In an interview with Harpers Bazaar, the 25-year-old “Hunger Games” star reiterated anew that every woman deserves to be treated fairly, and that includes getting equal rights in terms of pay. However, she revealed that her parents did not like her to be demanding because of the backlash she might receive. In fact, they were upset when she penned an essay about her feelings over the Hollywood wage gap. She reiterated that she could not care less about critics.
“I had no idea it was going to blow up like that,” she told Harpers Bazaar in a recent interview. “And I obviously only absorbed the negative. I didn’t pay any attention to the positive feedback. My parents get really upset. They do not like me speaking out about anything political because it’s hard to see your kid take criticism. But, really, people who criticized it are people who think women should not be paid the same as men. So I don’t really care what those people think.”
While her parents may not have approved her being outspoken, she shared that she never had regrets about fighting for what she believes in. Jennifer Lawrence continued by saying, “You know, I want my employers to be happy. I want to please anyone I’m working for as long as they pay me the appropriate amount. I’ll make them as happy as they want.”
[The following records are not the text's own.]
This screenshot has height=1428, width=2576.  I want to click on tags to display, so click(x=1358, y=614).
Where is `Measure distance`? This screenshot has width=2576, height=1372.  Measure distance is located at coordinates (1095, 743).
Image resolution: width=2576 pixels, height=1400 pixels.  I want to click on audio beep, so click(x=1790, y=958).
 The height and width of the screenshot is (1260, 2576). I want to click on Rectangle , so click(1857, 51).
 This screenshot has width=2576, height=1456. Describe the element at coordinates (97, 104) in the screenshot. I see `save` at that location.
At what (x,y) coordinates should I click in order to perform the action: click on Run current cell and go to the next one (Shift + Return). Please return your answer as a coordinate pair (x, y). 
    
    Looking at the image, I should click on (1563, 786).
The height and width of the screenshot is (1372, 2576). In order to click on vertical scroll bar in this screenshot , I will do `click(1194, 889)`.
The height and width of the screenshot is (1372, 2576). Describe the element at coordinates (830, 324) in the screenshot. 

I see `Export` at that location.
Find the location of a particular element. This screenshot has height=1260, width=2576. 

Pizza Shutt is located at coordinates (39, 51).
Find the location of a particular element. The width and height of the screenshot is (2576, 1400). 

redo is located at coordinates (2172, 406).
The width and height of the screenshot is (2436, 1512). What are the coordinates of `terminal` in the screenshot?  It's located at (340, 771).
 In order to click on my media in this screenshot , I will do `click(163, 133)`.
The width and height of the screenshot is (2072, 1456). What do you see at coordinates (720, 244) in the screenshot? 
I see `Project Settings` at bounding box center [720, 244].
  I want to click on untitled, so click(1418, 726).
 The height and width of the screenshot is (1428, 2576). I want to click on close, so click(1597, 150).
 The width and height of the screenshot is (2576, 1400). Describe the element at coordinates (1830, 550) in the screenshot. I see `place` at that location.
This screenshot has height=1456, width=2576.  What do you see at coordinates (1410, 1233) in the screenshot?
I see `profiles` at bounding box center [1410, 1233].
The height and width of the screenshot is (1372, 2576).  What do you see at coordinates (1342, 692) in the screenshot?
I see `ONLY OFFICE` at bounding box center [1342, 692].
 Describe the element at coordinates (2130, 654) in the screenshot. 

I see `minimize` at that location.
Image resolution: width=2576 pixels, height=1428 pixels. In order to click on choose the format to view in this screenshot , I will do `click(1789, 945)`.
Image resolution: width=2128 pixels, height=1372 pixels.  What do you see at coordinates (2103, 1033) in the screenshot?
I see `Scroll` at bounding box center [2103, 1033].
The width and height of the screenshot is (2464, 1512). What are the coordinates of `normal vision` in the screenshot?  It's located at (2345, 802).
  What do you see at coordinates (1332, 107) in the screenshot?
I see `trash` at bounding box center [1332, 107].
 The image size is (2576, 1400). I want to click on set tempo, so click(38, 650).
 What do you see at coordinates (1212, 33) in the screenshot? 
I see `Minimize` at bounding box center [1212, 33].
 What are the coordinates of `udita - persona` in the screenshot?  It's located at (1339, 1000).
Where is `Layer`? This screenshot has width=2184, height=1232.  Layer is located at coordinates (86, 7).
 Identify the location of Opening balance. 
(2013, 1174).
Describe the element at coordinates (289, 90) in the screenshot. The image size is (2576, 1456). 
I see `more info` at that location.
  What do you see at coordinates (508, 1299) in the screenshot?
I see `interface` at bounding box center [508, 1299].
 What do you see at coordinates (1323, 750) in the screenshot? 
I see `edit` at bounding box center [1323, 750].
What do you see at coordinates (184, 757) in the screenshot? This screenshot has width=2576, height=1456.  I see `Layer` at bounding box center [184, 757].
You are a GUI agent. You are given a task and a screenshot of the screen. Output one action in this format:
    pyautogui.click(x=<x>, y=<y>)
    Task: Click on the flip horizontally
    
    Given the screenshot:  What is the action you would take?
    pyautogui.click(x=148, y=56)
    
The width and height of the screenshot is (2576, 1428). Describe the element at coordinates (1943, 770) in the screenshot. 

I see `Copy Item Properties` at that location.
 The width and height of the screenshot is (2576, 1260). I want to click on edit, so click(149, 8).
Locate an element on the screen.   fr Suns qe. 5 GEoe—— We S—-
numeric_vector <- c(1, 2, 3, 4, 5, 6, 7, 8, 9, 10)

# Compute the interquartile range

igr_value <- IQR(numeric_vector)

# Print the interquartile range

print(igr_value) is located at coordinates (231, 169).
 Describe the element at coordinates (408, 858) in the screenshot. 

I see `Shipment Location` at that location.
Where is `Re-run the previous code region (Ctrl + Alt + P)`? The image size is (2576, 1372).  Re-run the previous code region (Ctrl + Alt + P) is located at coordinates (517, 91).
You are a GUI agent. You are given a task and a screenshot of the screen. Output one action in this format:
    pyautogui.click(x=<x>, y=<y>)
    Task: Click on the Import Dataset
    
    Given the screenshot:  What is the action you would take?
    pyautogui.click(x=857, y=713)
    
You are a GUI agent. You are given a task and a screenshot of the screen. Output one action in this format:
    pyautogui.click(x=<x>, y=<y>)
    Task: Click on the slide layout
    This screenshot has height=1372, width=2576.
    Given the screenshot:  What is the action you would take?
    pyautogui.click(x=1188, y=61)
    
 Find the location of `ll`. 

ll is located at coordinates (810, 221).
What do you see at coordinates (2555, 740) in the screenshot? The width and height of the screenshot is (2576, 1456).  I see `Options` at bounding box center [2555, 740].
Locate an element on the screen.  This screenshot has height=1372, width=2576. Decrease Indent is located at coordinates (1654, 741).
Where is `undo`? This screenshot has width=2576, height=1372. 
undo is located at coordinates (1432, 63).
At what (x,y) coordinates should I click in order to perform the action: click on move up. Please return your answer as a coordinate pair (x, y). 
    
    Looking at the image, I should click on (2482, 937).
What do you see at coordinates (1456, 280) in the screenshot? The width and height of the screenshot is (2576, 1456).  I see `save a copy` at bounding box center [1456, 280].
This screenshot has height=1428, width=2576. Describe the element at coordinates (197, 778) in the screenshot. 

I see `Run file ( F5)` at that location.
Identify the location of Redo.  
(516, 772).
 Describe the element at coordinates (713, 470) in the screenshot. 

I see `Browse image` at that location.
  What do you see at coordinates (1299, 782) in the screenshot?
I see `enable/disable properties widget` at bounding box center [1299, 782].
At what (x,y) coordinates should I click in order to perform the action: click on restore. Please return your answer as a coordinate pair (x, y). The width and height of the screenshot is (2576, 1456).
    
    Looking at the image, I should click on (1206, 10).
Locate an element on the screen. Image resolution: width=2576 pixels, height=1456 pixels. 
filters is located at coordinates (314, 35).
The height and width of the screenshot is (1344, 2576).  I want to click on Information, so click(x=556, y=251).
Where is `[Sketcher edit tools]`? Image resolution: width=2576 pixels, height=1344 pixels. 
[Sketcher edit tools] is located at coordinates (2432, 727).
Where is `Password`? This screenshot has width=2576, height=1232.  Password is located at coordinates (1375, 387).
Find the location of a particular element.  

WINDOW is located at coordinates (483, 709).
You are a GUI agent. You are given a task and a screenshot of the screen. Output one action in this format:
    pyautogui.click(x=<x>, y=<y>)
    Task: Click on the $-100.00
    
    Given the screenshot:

It can be recalled that with her essay “Lenny” for Lena Dunham last year, different opinions, both positive and negatives, were raised by people on her revelation that Hollywood has a significant wage gap issue. In her essay, she wrote that she was mad at herself for not speaking up earlier. She said the money is hardly the issue.
“I failed as a negotiator because I gave up early. I didn’t want to keep fighting over millions of dollars that, frankly, due to two franchises, I don’t need,” she wrote on Lena Dunham’s Lenny Letter newsletter.
She also wrote that she let her fears of being branded “difficult” or “spoiled” took over, which she regretted. “At the time, that seemed like a fine idea, until I saw the payroll on the Internet and realized every man I was working with definitely didn’t worry about being ‘difficult’ or ‘spoiled,’” she wrote.